NCBI Summary:
This gene encodes a member of the polycystin protein family. Expression of this gene has been linked to the Beta-catenin/TCF pathway. The encoded glycoprotein contains a large N-terminal extracellular region, multiple transmembrane domains, and a cytoplasmic C-tail. The encoded protein may undergo cleavage at a G protein coupled receptor proteolytic site in a process that requires the receptor for egg jelly domain. This protein may function as an integral membrane protein involved in cell-cell/matrix interactions and may modulate intracellular calcium homoeostasis and other signal-transduction pathways. The encoded protein plays a role in renal tubular development. Interactions of this protein with polycystin 2 produce cation-permeable currents. Mutations in this gene have been associated with autosomal dominant polycystic kidney disease. An alternative splice variant has been described but its biological nature has not been determined. Six pseudogenes have been described and are closely linked in a known duplicated region on chromosome 16p.

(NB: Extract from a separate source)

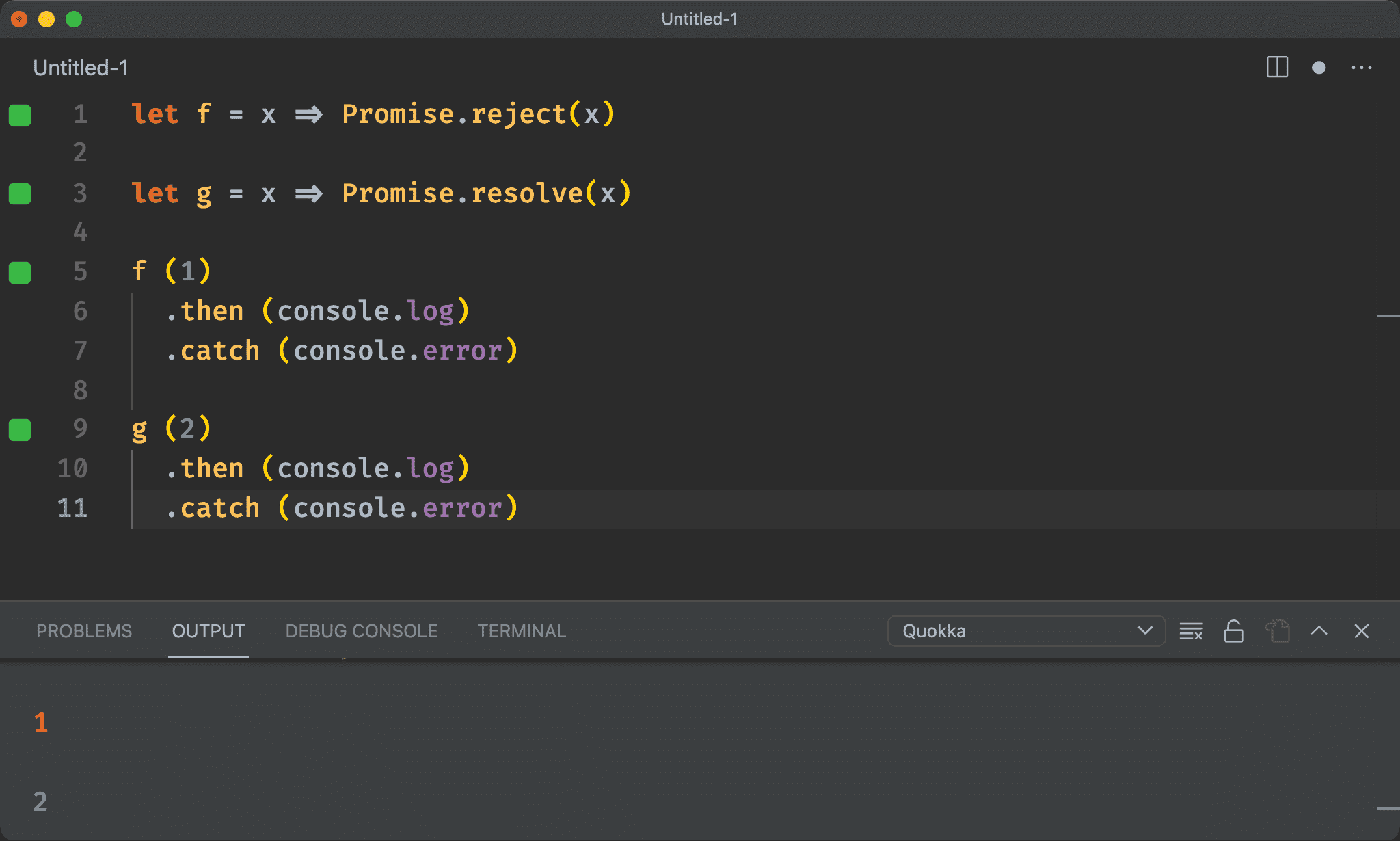
Task: Click the split editor right icon
Action: (x=1276, y=68)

Polycystic ovary syndrome (PCOS) affects 5% of reproductive aged women and is the leading cause of anovulatory infertility. A hallmark of PCOS is excessive theca cell androgen secretion, which is directly linked to the symptoms of PCOS. Our previous studies demonstrated that theca cells from PCOS ovaries maintained in long term culture persistently secrete significantly greater amounts of androgens than normal theca cells, suggesting an intrinsic abnormality. Furthermore, previous studies suggested that ovarian hyperandrogenemia is inherited as an autosomal dominant trait. However, the genes responsible for ovarian hyperandrogenemia of PCOS have not been identified. In this present study, Wood JR, et al carried out microarray analysis to define the gene networks involved in excess androgen synthesis by the PCOS theca cells in order to identify candidate PCOS genes. Analysis revealed that PCOS theca cells have a gene expression profile that is distinct from normal theca cells. Included in the cohort of genes with increased mRNA abundance in PCOS theca cells were aldehyde dehydrogenase 6 and retinol dehydrogenase 2, which play a role in all-trans-retinoic acid biosynthesis and the transcription factor GATA6. We demonstrated that retinoic acid and GATA6 increased the expression of 17alpha-hydroxylase, providing a functional link between altered gene expression and intrinsic abnormalities in PCOS theca cells. Thus, the analyses have 1) defined a stable molecular phenotype of PCOS theca cells, 2) suggested new mechanisms for excess androgen synthesis by PCOS theca cells, and 3) identified new candidate genes that may be involved in the genetic etiology of PCOS. This is one of the genes with Altered mRNA Abundance in PCOS Theca Cells as compared with normal theca cells Maintained Under Basal Conditions.
Ovarian localization
Granulosa, Theca
Comment
Localization of transient receptor potential ion channels in primary and motile cilia of the female murine reproductive organs.
Teilmann SC, et al .
We have examined the subcellular localization of transient receptor potential (TRP) ion channels and the potential sensory role of cilia in murine female reproductive organs using confocal laser scanning microscopy analysis on ovary and oviduct tissue sections as well as on primary cultures of follicular granulosa cells. We show that the Ca(2+) permeable cation channel, polycystin-2, as well as polycystin-1, a receptor that forms a functional protein complex with polycystin 2, distinctively localize to primary cilia emerging from granulosa cells of antral follicles in vivo and in vitro. Both polycystins are localized to motile oviduct cilia and this localization is greatly increased upon ovulatory gonadotropic stimulation. Further, the Ca(2+) permeable cation channel, TRP vaniloid 4 (TRPV4), localizes to a sub-population of motile cilia on the epithelial cells of the ampulla and isthmus with high intensity in proximal invaginations of the epithelial folds. These observations are the first to demonstrate ciliary localization of TRP ion channels and their possible receptor function in the female reproductive organs. We suggest that polycystins 1 and 2 play an important role in granulosa cell differentiation and in development and maturation of ovarian follicles. In the oviduct both TRPV4 and polycystins could be important in relaying physiochemical changes in the oviduct upon ovulation.